Mnemosyne Lay in Dust
The most impressive personal poem of this last phase in his career is the confessional Mnemosyne Lay in Dust. Based on his experiences during a lengthy stay at a mental institution some forty years before, it recrosses the battleground between his inherited Jansenism and his personal brand of secular humanism. In harrowing, cacophonic verse, the poem describes the tortured hallucinations, the electric shock treatment, the amnesia, the pain of rejection by “Margaret” (his first wife), the contemplated suicide, and the eventual rejection of religious taboos for a life directed to the development of reason and human feeling. For all its extraordinary energy, however, this poem lacks the consistency and finish of his shorter treatments of the same dilemma.
Final phase
The last phase of Clarke’s poetic career produced a group of poems on erotic subjects that affirm, once again, his belief in the full right to indulge in life’s pleasures. The best of these—such as “Anacreontic” and “The Healing of Mis”—are remarkably forthright and witty and are not marred by the residual guilt of his earlier forays into this subject.
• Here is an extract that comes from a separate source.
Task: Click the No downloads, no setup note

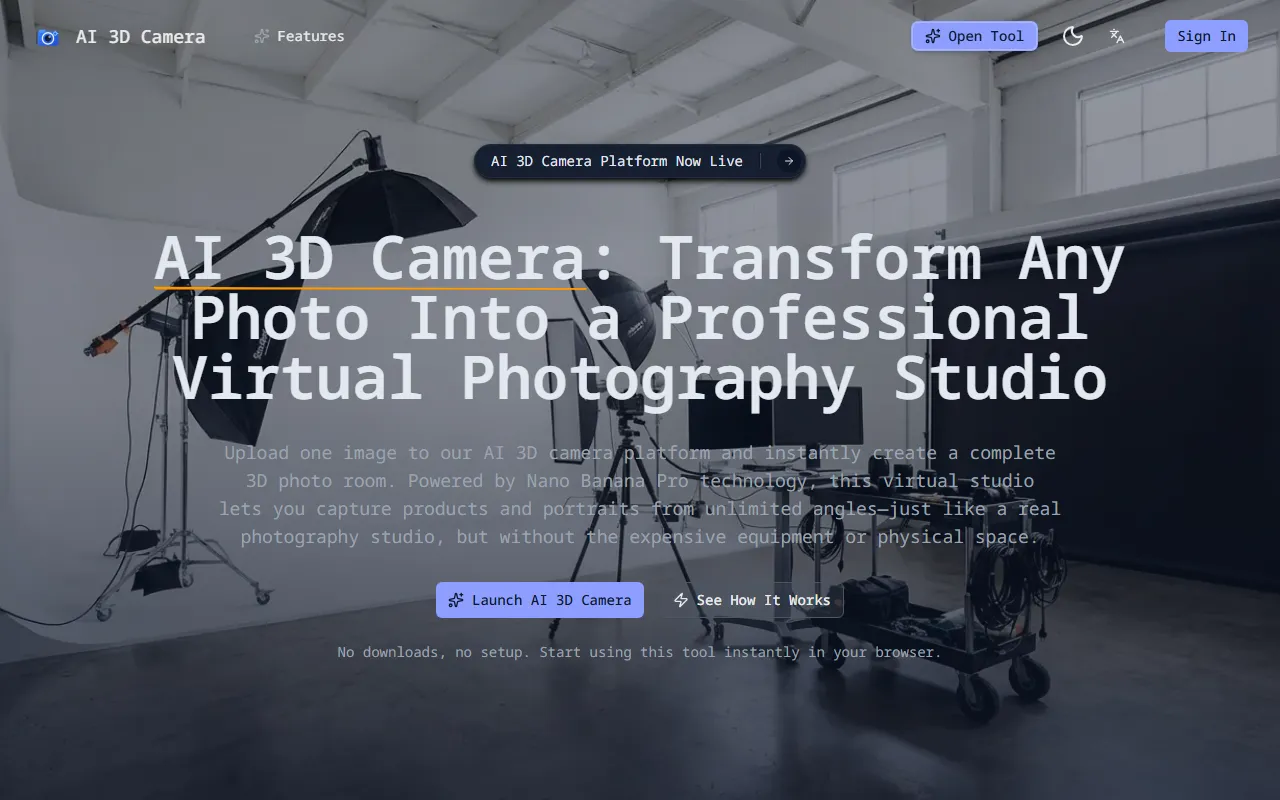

Clarke’s oeuvre is by turns brilliant and gauche. Learned and cranky, tortured and tender, his work moves with extraordinary commitment within a narrow range of concerns. His quarrels with Irish Catholicism and the new Irish state, his preoccupation with problems of sexuality and with Irish myth and history, and his technical emulation of Irish-language models set him firmly at the center of Irish poetry after Yeats. These considerations place him outside the modernist movement. In Ireland, he has been more highly rated by literary historians than by the younger generation of poets. Recognition abroad is coming late: In about twenty poems, he has escaped from his largely self-imposed chains to gain the attention of the world at large.